==== READING PASSAGE ====

I was a pretty quiet kid. I watched the world because the world seemed so big. About thirty years later, in 1978, I went back to that house in Chase City, and I couldn’t believe what I was seeing. There was a well outside that couldn’t have been more than two feet deep that I had thought was six feet deep at least. There was a little creek that I thought was a river. I thought the backyard was a mile long and two miles wide. I would run around and not come back until dark. At that age, I didn’t have a clear sense of being a musician or a songwriter or an entertainer or anything. I wanted to be whatever I was seeing in the movies: a cowboy, probably.

Around 1950, I said good-bye to Virginia, too. It was spring, I think. My father didn’t show one day, and not very much was said about it. Some time later, a few weeks maybe, he reappeared, but something was different. He was driving a big black new Kaiser automobile, for starters, and the second he stepped out of the car he told us that we were leaving Virginia for New Jersey. I was excited to leave. It sounded like a fresh start, and not just because of the word New. We were going north. We were going in style, from the first moment we got on the highway all the way into New Jersey. From then on, to this day, I traveled the same routes and got familiar with all of the places, all of the road signs, the cigarette advertisements and so on. When we got into Philadelphia there were advertisements for Buttercup bread, Gillette razors. There were lots of Howard Johnsons lining the highway, and gas-station signs I had not seen before. That sparked my infatuation with being on the road and seeing the rest of the world. How could you not love it?

====

**SHORT TASK A**: According to the memoir passage, why was the narrator excited to leave Virginia? Answer in one to three sentences.
The rows have no connection to the memoir passage above.

==== INPUT MATERIAL ====

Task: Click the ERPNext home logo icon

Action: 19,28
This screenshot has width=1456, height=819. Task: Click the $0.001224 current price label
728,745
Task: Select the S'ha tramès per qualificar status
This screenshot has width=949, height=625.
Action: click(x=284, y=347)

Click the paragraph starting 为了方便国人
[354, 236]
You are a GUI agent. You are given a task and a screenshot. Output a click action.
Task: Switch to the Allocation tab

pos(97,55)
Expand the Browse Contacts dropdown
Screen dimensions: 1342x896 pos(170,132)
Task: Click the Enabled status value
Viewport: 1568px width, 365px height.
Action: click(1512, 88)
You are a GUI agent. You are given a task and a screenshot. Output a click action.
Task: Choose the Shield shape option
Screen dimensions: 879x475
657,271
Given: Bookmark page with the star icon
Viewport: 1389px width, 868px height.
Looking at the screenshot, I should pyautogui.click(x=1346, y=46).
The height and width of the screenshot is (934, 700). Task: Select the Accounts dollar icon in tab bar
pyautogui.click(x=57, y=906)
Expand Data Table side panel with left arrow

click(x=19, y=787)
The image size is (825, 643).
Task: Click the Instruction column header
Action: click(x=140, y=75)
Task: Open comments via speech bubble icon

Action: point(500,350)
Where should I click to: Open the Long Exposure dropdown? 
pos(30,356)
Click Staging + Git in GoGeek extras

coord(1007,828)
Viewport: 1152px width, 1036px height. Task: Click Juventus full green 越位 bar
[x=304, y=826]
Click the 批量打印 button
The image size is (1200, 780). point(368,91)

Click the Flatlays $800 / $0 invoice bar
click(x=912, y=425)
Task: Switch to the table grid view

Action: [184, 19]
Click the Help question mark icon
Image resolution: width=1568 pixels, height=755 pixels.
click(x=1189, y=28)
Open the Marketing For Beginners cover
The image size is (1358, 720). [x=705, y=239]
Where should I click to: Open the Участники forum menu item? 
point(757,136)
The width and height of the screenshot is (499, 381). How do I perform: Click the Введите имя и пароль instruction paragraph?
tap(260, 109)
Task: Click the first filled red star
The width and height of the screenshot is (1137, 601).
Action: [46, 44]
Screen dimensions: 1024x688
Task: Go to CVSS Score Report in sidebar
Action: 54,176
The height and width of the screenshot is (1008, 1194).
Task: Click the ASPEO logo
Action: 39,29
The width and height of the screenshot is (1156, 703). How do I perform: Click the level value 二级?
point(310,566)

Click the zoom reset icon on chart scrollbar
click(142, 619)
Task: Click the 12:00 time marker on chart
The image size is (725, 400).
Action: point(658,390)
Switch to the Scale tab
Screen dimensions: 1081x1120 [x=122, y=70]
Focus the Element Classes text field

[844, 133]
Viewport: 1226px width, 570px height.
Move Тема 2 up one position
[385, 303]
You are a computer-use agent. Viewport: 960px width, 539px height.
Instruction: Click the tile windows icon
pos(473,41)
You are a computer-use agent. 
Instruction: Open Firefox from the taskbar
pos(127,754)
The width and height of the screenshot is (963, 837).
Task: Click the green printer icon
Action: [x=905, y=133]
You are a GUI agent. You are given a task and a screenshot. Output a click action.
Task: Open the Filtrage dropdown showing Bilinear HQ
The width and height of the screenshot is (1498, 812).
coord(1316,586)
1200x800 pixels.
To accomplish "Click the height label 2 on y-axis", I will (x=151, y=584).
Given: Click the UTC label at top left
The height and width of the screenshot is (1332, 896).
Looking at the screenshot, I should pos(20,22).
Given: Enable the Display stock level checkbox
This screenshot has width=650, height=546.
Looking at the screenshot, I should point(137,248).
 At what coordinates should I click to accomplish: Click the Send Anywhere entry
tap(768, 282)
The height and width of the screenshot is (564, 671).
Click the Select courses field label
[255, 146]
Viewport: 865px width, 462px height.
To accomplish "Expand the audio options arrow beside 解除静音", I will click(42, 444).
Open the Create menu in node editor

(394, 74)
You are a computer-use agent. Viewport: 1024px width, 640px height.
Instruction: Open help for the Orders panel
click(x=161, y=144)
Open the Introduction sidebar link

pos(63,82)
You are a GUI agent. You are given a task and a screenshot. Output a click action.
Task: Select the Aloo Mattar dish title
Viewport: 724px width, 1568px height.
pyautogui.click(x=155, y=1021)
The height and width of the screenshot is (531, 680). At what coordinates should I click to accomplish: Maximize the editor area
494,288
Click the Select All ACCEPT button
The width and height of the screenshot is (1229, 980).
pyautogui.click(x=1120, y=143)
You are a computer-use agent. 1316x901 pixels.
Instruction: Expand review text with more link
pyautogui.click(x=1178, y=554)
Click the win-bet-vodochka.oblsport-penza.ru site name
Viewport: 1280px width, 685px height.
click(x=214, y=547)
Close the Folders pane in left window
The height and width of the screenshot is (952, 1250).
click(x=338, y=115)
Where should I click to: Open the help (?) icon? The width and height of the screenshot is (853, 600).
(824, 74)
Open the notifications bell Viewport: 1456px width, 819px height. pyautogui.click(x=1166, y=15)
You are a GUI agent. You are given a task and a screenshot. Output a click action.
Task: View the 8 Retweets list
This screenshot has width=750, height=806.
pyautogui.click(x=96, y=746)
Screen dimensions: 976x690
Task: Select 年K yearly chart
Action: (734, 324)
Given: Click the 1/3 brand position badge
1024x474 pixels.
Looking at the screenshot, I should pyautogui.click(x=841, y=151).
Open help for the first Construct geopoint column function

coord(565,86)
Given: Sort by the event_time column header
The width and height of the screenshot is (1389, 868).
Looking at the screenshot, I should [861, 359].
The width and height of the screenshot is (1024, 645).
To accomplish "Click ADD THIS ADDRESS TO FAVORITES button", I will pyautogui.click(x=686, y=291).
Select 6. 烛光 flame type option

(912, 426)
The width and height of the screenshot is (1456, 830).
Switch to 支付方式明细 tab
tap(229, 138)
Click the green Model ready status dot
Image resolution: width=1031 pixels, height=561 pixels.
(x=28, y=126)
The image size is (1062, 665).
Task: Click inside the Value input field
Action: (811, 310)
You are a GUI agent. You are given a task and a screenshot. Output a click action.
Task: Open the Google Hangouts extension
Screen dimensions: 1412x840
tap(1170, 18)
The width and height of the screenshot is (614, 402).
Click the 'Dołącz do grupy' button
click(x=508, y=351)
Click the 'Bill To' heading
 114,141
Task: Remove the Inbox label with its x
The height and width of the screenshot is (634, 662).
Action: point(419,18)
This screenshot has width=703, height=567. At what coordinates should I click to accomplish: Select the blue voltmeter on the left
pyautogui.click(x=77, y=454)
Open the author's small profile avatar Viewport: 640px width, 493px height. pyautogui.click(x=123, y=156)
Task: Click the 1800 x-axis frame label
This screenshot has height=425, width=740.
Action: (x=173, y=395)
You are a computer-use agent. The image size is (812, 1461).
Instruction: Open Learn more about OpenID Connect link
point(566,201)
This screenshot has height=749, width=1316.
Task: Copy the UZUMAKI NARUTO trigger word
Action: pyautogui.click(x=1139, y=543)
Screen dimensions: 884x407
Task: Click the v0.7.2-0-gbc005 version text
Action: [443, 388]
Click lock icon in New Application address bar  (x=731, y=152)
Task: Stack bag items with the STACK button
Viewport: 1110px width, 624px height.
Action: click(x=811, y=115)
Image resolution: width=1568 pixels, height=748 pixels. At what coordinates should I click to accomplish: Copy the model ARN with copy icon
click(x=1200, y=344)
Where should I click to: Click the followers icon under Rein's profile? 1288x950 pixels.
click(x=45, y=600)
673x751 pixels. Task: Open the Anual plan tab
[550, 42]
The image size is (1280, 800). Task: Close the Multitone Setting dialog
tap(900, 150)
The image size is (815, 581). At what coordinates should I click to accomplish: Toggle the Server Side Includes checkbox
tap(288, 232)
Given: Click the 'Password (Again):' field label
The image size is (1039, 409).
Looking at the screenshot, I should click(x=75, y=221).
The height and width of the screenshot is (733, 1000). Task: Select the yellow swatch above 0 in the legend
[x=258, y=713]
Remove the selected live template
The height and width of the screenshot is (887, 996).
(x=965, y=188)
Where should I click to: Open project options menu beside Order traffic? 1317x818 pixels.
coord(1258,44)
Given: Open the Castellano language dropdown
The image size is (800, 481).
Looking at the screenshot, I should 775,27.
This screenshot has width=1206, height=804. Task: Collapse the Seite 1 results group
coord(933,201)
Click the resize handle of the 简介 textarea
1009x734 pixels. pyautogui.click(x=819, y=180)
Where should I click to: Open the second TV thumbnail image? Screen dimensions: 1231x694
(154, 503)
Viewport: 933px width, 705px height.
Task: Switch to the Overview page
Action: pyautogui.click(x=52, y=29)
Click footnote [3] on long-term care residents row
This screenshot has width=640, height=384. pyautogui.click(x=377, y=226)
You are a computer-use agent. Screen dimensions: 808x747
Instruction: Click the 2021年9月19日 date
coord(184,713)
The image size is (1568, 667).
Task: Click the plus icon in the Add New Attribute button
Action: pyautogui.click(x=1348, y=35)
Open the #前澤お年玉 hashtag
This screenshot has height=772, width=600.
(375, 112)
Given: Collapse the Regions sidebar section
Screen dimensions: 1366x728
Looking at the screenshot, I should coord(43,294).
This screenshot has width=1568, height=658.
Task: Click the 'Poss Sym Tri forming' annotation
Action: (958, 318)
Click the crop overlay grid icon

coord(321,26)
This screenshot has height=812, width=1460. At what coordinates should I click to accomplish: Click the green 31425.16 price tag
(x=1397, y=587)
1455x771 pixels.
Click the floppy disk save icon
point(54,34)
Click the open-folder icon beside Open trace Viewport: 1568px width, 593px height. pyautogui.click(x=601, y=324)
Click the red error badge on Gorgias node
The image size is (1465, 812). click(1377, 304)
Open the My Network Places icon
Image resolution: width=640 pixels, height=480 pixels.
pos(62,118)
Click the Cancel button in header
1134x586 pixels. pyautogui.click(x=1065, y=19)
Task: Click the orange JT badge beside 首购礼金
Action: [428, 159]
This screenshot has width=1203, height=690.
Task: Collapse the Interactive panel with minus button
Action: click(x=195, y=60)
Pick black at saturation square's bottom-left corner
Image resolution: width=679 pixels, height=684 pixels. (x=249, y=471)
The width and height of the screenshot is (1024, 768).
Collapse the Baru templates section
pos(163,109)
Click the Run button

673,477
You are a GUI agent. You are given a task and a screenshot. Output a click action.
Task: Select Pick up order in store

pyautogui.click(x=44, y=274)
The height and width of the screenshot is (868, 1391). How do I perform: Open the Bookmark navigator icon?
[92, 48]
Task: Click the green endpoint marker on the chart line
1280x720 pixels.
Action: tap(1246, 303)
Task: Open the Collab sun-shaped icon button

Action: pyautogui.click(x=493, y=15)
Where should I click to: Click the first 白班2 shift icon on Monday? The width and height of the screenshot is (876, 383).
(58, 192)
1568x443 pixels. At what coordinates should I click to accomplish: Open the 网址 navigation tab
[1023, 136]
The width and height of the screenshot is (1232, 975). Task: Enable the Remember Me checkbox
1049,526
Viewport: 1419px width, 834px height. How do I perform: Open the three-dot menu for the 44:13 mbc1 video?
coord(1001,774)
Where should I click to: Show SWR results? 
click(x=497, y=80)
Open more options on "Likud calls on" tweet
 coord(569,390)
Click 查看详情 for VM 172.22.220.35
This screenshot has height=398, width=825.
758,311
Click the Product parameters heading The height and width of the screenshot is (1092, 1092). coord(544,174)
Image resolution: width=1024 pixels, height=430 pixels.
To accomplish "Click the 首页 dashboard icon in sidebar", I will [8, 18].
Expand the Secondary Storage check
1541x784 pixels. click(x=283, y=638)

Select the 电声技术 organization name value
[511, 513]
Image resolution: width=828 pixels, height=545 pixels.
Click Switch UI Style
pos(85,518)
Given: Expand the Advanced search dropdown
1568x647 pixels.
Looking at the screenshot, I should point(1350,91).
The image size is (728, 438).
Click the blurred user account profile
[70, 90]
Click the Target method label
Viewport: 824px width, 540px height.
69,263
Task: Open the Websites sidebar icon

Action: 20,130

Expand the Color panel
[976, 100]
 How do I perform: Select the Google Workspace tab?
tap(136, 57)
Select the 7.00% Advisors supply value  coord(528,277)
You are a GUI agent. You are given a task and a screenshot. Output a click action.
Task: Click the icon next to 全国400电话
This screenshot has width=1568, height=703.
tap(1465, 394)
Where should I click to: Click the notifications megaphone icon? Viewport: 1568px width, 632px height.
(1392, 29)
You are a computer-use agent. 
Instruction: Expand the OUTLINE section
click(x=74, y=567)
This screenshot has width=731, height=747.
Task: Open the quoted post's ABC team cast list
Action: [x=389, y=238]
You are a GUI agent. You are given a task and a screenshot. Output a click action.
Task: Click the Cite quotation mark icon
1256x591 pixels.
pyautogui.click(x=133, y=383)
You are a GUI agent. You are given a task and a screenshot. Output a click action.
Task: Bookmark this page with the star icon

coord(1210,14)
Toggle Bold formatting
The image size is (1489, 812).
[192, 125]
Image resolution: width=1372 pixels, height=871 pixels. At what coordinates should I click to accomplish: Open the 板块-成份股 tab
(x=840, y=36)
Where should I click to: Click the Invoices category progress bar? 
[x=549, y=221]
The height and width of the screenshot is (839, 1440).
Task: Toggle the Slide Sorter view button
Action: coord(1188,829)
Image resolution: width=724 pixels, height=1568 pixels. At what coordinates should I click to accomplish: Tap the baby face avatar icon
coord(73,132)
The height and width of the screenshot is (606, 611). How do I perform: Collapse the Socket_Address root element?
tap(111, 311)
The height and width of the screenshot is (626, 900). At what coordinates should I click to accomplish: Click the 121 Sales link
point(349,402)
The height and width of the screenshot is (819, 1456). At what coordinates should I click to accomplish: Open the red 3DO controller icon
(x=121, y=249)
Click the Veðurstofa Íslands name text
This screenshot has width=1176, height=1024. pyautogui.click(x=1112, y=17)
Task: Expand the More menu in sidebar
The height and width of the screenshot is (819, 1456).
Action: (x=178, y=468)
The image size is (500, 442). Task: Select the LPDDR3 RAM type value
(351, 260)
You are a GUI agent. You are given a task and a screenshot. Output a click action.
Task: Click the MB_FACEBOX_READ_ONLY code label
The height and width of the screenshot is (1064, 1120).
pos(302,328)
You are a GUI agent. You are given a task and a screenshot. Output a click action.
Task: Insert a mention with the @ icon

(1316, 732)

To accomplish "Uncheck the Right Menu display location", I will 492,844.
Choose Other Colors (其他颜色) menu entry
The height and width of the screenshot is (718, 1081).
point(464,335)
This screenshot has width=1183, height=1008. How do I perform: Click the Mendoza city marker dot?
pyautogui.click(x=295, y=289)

====

**SHORT TASK B**: In the dataset rows, replace "The image size is" with "The screenshot size is" and leave everything else unchanged. Begin at the line that contains "Task: Click the 1800 x-axis frame label" and stop after the line that contains "coord(1258,44)".

**EXPECTED OUTPUT A**: The move sounded like a fresh start, and not only because of the word "New" in New Jersey. They were also heading north, and they were traveling in style.

**EXPECTED OUTPUT B**:
Task: Click the 1800 x-axis frame label
This screenshot has height=425, width=740.
Action: (x=173, y=395)
You are a computer-use agent. The screenshot size is (812, 1461).
Instruction: Open Learn more about OpenID Connect link
point(566,201)
This screenshot has height=749, width=1316.
Task: Copy the UZUMAKI NARUTO trigger word
Action: pyautogui.click(x=1139, y=543)
Screen dimensions: 884x407
Task: Click the v0.7.2-0-gbc005 version text
Action: [443, 388]
Click lock icon in New Application address bar  (x=731, y=152)
Task: Stack bag items with the STACK button
Viewport: 1110px width, 624px height.
Action: click(x=811, y=115)
Image resolution: width=1568 pixels, height=748 pixels. At what coordinates should I click to accomplish: Copy the model ARN with copy icon
click(x=1200, y=344)
Where should I click to: Click the followers icon under Rein's profile? 1288x950 pixels.
click(x=45, y=600)
673x751 pixels. Task: Open the Anual plan tab
[550, 42]
The screenshot size is (1280, 800). Task: Close the Multitone Setting dialog
tap(900, 150)
The screenshot size is (815, 581). At what coordinates should I click to accomplish: Toggle the Server Side Includes checkbox
tap(288, 232)
Given: Click the 'Password (Again):' field label
The screenshot size is (1039, 409).
Looking at the screenshot, I should click(x=75, y=221).
The height and width of the screenshot is (733, 1000). Task: Select the yellow swatch above 0 in the legend
[x=258, y=713]
Remove the selected live template
The height and width of the screenshot is (887, 996).
(x=965, y=188)
Where should I click to: Open project options menu beside Order traffic? 1317x818 pixels.
coord(1258,44)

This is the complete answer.